Auf einer gemeinsamen Pressekonferenz mit seinem Bündnispartner in dieser Frage, dem ungarischen Premier Viktor Orban, sagte Morawiecki:
Es gibt diese unmittelbare Verbindung zwischen der sogenannten Rechtsstaatlichkeit und den Haushaltsmitteln nicht. Der Mechanismus, der ausgearbeitet werden soll, muss durch den Europäischen Rat bestätigt werden, und der beruht auf Einstimmigkeit. Also ohne Zustimmung Polens und der Staaten der Visegrad-Gruppe wird hier nichts geschehen.
Polen sei in der Frage "nach allen Seiten abgesichert", versicherte Morawiecki in einem weiteren Fernsehinterview.
PiS sieht sich auf der sicheren Seite
Aus Sicht der polnischen Regierung, die vor allem wegen umstrittener Reformen der Justiz in Brüssel am Pranger steht, ist "Rechtsstaatlichkeit" ein zu schwammiges Kriterium und könnte missbraucht werden, um das Land politisch zu erpressen.
Verschiedene Politiker der regierenden PiS-Partei hatten die Abwehr eines solchen Mechanismus zur Überlebensfrage für die Souveränität des Landes ("Veto oder Tod") erklärt. Dass es nun gelungen sei, die "zweifelhafte Idee" zu "blockieren", unter Verwendung eines unpräzisen Begriffs wie "Rechtsstaatlichkeit" Ländern den Zugang zu Mittel zu versperren, erklärte nun auch Michal Dworczyk, der Chef der Kanzlei des Premierministers.

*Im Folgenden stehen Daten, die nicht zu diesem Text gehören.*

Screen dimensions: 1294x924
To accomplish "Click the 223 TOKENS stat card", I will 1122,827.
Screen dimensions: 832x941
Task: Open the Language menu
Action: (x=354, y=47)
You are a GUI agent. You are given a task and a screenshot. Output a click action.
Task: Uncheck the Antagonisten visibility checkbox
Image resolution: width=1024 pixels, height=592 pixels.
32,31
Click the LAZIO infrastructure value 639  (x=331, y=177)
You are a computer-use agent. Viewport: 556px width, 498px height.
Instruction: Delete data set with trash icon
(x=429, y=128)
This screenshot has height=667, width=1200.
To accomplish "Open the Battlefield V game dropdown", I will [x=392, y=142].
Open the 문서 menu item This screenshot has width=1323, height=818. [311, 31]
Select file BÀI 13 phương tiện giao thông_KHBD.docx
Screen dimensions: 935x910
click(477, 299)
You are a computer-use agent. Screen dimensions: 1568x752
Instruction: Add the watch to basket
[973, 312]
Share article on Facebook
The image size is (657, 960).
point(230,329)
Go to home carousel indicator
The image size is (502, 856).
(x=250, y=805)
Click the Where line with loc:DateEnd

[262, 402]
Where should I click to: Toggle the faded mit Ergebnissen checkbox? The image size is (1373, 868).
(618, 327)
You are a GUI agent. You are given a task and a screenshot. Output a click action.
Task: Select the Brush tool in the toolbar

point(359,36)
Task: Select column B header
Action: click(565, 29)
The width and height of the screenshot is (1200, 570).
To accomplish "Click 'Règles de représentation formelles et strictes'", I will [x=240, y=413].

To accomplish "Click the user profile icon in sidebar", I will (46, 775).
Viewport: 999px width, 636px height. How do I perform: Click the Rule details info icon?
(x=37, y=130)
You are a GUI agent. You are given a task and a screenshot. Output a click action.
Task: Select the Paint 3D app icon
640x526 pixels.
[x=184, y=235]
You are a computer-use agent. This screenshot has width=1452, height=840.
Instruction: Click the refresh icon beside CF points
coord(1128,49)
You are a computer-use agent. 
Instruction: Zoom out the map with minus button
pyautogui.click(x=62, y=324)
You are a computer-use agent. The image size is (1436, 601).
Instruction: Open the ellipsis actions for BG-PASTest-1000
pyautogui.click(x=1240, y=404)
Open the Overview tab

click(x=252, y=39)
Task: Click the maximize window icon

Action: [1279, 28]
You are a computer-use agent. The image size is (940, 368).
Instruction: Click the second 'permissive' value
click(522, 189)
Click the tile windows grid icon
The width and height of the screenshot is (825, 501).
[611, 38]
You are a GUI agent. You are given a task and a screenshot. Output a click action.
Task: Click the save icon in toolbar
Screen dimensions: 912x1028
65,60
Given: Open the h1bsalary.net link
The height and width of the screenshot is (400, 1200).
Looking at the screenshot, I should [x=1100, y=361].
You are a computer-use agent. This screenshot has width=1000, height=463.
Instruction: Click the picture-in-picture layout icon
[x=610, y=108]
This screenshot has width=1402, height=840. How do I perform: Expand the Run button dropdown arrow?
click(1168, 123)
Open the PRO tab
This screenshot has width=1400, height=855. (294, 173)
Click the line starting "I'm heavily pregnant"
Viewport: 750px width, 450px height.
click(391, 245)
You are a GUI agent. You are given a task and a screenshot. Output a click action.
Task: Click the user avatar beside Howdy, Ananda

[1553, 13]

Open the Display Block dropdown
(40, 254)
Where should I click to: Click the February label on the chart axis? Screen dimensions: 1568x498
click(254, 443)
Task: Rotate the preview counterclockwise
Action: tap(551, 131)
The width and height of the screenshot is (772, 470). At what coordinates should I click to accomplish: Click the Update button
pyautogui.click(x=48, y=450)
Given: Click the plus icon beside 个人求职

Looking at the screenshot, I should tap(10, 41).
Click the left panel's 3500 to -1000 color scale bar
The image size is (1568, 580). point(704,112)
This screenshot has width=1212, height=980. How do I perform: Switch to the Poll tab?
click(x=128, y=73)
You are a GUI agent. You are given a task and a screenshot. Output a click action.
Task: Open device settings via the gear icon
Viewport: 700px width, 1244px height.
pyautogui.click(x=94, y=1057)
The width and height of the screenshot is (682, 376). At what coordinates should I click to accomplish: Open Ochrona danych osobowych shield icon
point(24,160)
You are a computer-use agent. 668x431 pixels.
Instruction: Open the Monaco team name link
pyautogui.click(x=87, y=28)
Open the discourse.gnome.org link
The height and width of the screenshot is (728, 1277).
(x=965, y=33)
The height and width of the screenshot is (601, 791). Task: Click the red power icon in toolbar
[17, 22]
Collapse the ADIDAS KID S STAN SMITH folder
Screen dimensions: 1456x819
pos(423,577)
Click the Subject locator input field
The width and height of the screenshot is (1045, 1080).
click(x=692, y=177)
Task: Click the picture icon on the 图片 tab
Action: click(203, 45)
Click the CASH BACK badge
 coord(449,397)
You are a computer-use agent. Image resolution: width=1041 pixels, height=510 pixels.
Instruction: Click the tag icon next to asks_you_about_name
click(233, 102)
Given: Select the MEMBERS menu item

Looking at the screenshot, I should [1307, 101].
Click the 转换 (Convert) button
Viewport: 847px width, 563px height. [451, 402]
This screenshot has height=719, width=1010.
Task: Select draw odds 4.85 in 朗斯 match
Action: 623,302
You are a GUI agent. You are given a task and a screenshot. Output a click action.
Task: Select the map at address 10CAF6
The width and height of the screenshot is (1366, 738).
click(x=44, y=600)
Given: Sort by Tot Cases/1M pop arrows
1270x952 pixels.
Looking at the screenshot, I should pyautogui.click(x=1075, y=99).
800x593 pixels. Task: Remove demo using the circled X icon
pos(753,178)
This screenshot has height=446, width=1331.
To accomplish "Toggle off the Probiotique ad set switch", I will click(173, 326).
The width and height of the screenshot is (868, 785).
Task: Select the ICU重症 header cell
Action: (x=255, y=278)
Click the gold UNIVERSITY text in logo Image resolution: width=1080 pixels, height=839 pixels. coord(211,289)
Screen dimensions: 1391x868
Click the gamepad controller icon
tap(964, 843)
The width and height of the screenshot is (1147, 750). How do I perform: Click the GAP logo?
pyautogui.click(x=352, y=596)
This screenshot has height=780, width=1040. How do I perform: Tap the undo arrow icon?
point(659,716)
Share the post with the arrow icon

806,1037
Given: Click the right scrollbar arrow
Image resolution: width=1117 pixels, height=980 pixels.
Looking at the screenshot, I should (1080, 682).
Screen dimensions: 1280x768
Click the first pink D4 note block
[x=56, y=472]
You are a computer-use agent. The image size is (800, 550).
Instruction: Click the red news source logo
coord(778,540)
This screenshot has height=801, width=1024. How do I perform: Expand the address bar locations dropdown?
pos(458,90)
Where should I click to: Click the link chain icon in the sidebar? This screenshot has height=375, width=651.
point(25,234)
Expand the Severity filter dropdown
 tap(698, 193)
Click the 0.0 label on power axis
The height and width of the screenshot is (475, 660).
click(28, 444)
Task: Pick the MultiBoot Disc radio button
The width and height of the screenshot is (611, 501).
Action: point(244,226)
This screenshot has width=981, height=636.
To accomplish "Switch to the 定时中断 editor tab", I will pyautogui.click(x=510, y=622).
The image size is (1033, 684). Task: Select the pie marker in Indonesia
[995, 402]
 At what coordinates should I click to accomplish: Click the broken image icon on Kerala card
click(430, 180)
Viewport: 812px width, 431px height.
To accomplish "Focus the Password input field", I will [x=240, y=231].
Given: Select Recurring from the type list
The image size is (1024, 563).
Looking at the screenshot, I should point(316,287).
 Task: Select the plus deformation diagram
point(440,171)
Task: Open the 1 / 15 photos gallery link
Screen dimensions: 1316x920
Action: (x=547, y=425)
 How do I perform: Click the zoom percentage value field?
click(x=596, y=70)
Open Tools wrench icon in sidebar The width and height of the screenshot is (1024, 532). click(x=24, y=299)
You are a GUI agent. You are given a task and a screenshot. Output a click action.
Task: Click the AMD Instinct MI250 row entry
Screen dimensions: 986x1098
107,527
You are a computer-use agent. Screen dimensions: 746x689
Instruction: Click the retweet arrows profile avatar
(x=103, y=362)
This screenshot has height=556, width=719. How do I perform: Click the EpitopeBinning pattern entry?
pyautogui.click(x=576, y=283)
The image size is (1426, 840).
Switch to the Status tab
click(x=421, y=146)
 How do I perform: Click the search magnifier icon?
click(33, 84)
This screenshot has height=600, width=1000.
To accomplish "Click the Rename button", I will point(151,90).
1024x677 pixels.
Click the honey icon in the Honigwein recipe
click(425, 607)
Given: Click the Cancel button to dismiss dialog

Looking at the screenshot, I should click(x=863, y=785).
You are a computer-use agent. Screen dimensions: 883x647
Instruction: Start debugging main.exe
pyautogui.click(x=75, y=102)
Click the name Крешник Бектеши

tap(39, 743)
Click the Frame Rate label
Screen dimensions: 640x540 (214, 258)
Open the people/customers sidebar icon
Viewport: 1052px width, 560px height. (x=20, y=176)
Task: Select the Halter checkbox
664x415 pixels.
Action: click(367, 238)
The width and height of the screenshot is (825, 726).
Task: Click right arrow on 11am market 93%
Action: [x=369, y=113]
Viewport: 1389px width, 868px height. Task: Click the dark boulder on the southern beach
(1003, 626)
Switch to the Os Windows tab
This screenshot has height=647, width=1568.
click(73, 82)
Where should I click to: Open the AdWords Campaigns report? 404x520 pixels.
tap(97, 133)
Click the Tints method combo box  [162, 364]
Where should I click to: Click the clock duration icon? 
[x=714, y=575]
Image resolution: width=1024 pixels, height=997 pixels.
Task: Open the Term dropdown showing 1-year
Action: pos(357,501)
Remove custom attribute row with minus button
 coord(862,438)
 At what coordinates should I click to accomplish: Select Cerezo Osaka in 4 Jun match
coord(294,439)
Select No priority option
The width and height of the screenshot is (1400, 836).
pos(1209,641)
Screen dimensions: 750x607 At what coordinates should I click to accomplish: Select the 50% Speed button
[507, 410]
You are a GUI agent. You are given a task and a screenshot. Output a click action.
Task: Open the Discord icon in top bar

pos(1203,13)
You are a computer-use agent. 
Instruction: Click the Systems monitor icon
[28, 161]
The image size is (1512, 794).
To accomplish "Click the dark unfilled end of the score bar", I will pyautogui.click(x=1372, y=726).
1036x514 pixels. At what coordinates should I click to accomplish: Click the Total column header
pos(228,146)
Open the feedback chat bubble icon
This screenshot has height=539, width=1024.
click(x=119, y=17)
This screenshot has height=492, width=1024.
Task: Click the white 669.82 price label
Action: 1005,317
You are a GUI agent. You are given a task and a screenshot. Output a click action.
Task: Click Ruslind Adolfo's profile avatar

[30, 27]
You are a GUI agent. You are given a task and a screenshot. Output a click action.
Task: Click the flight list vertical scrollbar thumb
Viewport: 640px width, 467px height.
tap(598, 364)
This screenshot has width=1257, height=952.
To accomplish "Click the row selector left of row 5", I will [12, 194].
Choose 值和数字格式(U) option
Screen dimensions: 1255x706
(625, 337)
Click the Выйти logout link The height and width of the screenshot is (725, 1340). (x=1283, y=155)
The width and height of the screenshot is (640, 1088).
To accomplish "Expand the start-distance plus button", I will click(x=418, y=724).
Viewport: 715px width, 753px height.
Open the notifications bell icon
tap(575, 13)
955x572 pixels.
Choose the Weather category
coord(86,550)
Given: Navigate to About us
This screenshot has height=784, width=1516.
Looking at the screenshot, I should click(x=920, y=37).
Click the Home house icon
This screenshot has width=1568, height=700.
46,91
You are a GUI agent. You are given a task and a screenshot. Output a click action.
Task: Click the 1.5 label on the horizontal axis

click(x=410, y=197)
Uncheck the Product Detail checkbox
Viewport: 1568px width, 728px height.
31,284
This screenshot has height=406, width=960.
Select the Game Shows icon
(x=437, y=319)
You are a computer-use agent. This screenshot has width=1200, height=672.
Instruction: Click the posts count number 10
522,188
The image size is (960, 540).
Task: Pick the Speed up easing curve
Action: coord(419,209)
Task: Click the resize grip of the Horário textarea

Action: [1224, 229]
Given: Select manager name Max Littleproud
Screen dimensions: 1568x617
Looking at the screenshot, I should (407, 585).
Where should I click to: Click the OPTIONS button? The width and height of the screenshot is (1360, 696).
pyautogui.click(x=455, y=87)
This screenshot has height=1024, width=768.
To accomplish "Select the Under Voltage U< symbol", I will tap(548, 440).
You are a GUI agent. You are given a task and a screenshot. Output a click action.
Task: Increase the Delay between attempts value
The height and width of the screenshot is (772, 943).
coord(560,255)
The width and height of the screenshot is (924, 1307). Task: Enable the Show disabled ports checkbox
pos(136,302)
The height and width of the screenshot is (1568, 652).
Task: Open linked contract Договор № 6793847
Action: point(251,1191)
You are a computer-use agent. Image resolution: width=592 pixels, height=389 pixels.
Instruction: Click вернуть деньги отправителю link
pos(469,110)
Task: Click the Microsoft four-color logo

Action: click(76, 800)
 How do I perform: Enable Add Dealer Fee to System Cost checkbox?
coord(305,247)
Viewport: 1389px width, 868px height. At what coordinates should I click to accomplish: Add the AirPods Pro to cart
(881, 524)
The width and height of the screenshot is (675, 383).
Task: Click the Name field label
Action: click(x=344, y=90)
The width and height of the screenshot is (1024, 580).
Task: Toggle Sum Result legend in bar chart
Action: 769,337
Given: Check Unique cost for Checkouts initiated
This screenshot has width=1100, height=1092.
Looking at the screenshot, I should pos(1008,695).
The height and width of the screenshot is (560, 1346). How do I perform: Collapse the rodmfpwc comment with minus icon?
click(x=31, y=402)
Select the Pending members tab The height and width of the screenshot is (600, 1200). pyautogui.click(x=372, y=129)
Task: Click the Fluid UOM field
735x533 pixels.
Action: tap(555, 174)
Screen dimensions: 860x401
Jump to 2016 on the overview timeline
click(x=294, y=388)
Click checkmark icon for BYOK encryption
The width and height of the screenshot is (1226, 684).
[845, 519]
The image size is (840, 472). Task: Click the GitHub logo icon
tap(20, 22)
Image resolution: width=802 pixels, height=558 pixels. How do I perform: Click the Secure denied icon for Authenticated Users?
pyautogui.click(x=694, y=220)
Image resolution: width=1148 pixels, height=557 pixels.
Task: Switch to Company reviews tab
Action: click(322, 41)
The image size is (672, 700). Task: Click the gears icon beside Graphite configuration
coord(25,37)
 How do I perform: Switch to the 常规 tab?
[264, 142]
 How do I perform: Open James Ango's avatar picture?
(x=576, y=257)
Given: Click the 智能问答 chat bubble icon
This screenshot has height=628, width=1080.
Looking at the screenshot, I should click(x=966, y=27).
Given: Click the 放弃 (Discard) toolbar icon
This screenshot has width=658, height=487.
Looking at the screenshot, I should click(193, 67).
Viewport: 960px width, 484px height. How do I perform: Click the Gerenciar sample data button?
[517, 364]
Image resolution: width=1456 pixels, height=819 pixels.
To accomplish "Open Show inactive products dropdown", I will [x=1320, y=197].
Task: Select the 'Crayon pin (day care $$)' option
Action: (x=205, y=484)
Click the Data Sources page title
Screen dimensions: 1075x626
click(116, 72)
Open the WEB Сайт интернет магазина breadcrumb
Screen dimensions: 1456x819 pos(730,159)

"Jemanden mitnehmen, der Englisch spricht"
Oppositionspolitiker interpretierten die Brüsseler Einigung hingegen ganz anders, dass es nämlich doch einen harten Rechtsstaatsmechanismus geben und Polen doch Gefahr laufen werde, EU-Mittel zu verlieren. "Vielleicht sollte man das nächste Mal jemanden mitnehmen, der Englisch spricht", spottete die liberale Politikerin Katarzyna Lubnauer.
"Morawiecki widerspricht direkt dem, was dort schwarz auf weiß in die Endfassung geschrieben wurde, nämlich dass der Europäische Rat die Frage der Rechtsstaatlichkeit klärt." Und zwar, wie in dem Brüsseler Abschlussdokument zu lesen ist, mit "qualifizierter Mehrheit", also gerade nicht einstimmig.
"Rechtsstaatsmechanismus": Ist der Wille da?
Eine andere Frage allerdings ist, ob, wenn es in Brüssel noch jemand will, wirklich ein harter Rechtsstaatsmechanismus zustande kommt, und ob dafür dann tatsächlich die gebotene qualifizierte Mehrheit zustande kommt. Denn schon das laufende Rechtsstaatsverfahren nach Artikel 7 der EU-Verträge steckt nicht nur deswegen fest, weil am Ende ein Entzug der Stimmrechte für Rechtstaatssünder einstimmig beschlossen werden müsste.
Auch für Zwischenschritte, für die eine Mehrheit gereicht hätte, kam es nie zum Schwur. Zu unsicher schien, ob sich ausreichend viele Länder überhaupt dahinter stellen. Vor allem Länder aus der Region sind skeptisch, ob ein harter Kurs gegen das wichtigste EU-Land im Osten nicht mehr Schäden anrichten würde, als damit zu erreichen wäre.
Auch Teile der Opposition sind unschlüssig, ob die Verknüpfung von EU-Hilfen mit Rechtsstaatskriterien wirklich eine gute Idee ist. Seitens der polnischen Linkspartei hieß es, am Ende würden einfache Menschen für die Fehler der Regierung bestraft, etwa Bauern, die eventuell auf Hilfen verzichten müssten. Dass die Menschen immer wieder mehrheitlich für diese Politik gestimmt hatten, steht freilich auf einem anderen Blatt.
Polen bleibt großes Empfängerland
Etwas in den Hintergrund geriet bei alledem, dass Polen grundsätzlich eines der größten Empfängerländer von EU-Mitteln bleiben soll, auch der Corona-Hilfen, obwohl nach Prognosen Deutschlands östlicher Nachbar relativ glimpflich davon kommen könnte. Grundsätzlich sind für das Land laut Regierungsangaben rund 160 Milliarden Euro vorgesehen; Polens Anteil am Gesamtkuchen habe sich damit nur leicht reduziert, so Kommentatoren in Warschau.
Morawiecki versprach, künftige Gelder in den Ausbau der Infrastruktur, den Energieumbau und die Forschung zu investieren. Und dass sie fließen, Rechtsstaat hin oder her, ist demnach schon jetzt ausgemachte Sache.